The cost of collateral settlement fails under new margin requirements could reach $27 billion for the sell-side alone, according to new research.
A study from the DTCC-Euroclear Global Collateral joint venture found that if the current rate of settlement fails – 3% – is applied to the inevitable spike in collateral movements set to come into force with the September 2016 then buy- and sell-side firms face a surge of extra costs.
For buy-side firms, the estimated average annual operational cost per organisation attributed to the collateral settlement fails remediation process increases from $631k in 2015 to $3.6m in 2020. That is a 407% rise, while sell-side firms are set for a 377% rise.
Mark Jennis, executive chairman of DTCC-Euroclear GlobalCollateral explained to Global Custodian how this should be an eye-opener for the industry.
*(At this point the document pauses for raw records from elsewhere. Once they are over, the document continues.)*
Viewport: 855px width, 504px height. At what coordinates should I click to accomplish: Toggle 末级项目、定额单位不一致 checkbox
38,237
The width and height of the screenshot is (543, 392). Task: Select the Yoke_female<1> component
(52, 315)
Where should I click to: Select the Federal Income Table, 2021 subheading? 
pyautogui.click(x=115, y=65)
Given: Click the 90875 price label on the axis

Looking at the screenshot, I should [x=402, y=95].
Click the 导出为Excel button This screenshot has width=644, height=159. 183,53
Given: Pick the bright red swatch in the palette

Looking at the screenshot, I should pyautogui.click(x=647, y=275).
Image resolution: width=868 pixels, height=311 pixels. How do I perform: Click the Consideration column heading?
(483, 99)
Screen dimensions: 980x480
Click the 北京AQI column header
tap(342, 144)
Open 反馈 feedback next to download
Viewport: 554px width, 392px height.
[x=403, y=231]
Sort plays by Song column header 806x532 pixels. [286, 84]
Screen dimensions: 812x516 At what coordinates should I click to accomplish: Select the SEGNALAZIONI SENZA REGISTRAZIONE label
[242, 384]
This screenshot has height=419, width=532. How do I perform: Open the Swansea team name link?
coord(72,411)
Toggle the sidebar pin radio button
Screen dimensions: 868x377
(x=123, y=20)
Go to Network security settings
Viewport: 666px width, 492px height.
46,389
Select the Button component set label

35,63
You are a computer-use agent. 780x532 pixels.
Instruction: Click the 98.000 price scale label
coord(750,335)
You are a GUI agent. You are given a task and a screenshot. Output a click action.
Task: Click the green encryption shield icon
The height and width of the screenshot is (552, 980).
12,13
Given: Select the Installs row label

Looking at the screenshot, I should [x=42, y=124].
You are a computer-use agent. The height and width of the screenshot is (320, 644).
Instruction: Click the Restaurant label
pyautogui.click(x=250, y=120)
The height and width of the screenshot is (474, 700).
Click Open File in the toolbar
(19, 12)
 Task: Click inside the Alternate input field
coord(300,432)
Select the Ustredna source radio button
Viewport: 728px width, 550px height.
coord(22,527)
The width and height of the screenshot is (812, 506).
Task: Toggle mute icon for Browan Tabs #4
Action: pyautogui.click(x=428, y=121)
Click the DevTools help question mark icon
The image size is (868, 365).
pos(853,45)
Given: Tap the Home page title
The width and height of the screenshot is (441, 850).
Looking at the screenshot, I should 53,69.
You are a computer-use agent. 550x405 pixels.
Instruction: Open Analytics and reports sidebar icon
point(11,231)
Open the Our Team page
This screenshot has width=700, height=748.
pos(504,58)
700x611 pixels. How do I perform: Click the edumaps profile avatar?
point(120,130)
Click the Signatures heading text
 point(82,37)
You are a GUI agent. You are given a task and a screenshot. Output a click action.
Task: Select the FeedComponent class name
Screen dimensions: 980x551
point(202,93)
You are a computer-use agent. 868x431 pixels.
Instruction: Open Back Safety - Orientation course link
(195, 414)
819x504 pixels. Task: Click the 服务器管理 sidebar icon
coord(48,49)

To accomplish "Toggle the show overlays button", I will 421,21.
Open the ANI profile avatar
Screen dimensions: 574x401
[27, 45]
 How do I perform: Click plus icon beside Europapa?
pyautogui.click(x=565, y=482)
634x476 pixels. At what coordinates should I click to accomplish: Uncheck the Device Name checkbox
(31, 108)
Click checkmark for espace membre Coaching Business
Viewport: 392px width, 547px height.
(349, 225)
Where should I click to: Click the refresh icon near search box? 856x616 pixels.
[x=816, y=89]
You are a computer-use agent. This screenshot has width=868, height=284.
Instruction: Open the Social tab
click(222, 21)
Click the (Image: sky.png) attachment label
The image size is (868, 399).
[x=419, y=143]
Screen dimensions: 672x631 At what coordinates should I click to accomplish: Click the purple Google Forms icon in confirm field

“People are aware of the risk but they aren’t thinking about the impact given the new regulations,” he said.
“This is a hot issue and it hasn’t been made properly public. The cost around collateral settlement fails will increase but also the work around it and the extent of the risk from a capital and funding perspective will also be significant.”
Collateral settlement failures occur when cash or securities collateral is not delivered or received on the agreed upon date. This can be down to miscommunication, counterparty insolvency, constrained technology or insufficient collateral.
What used to be a minimal cost put down to business-as-usual is set to hike in light of incoming regulations later this year.